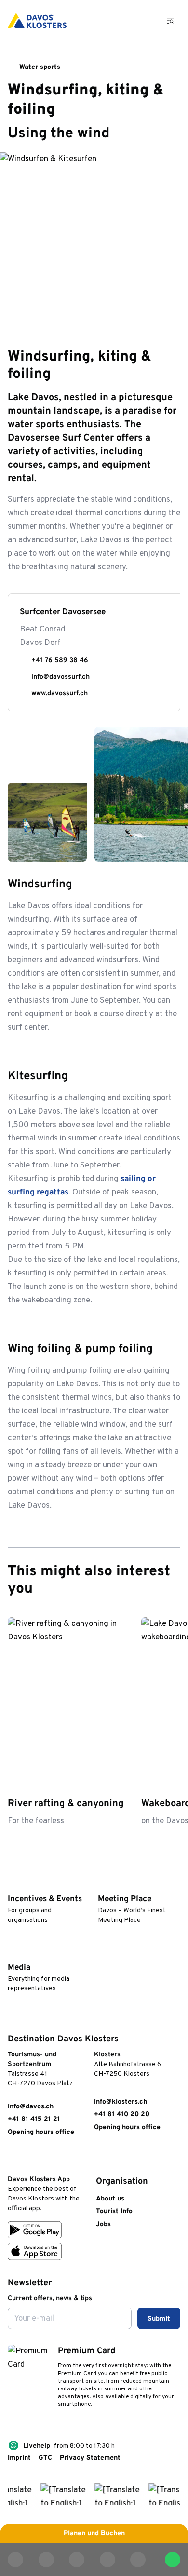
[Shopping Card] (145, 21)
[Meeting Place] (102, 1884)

...

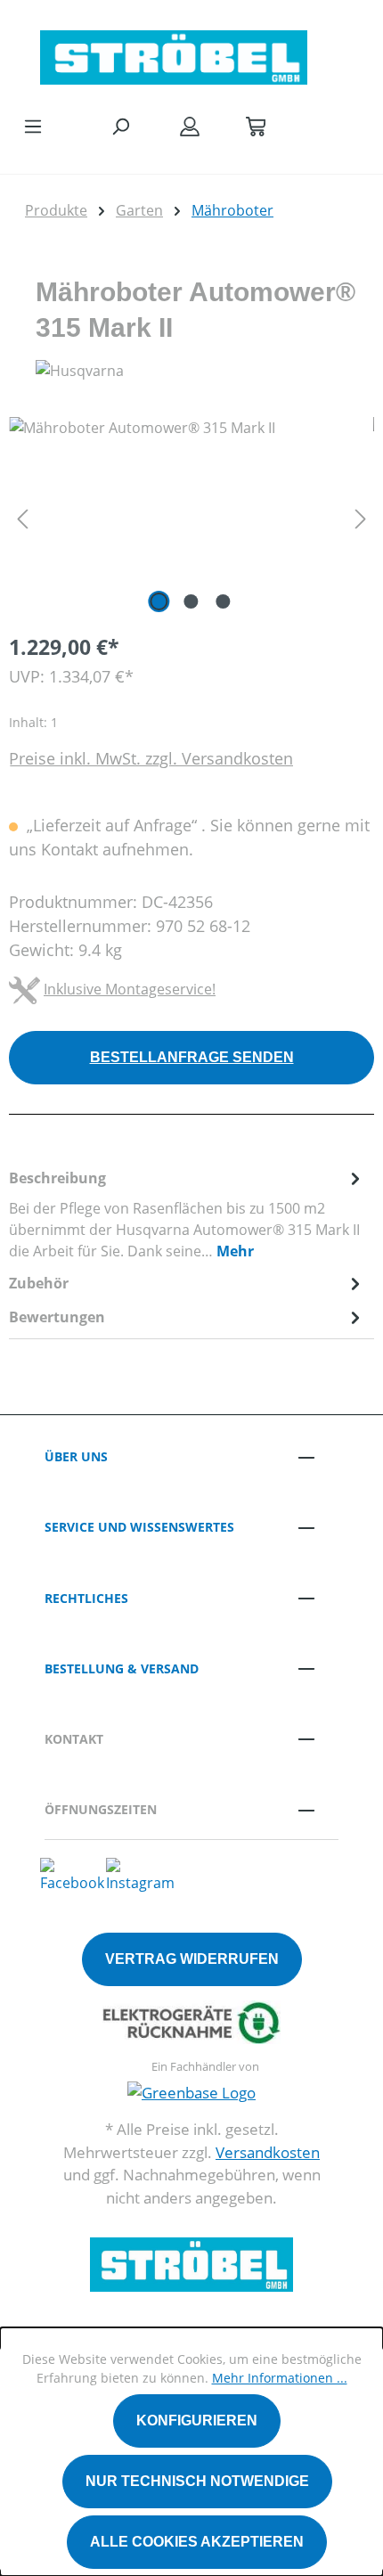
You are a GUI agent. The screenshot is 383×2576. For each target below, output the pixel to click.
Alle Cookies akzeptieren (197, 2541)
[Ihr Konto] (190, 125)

_Exercise description:_ An exact copy of the lines above, from the one containing "You are a GUI" down to the one containing "[Ihr Konto] (190, 125)" and including both, is the whole answer; retype it and nothing else.

_Answer below:_
You are a GUI agent. The screenshot is 383×2576. For each target below, output the pixel to click.
Alle Cookies akzeptieren (197, 2541)
[Ihr Konto] (190, 125)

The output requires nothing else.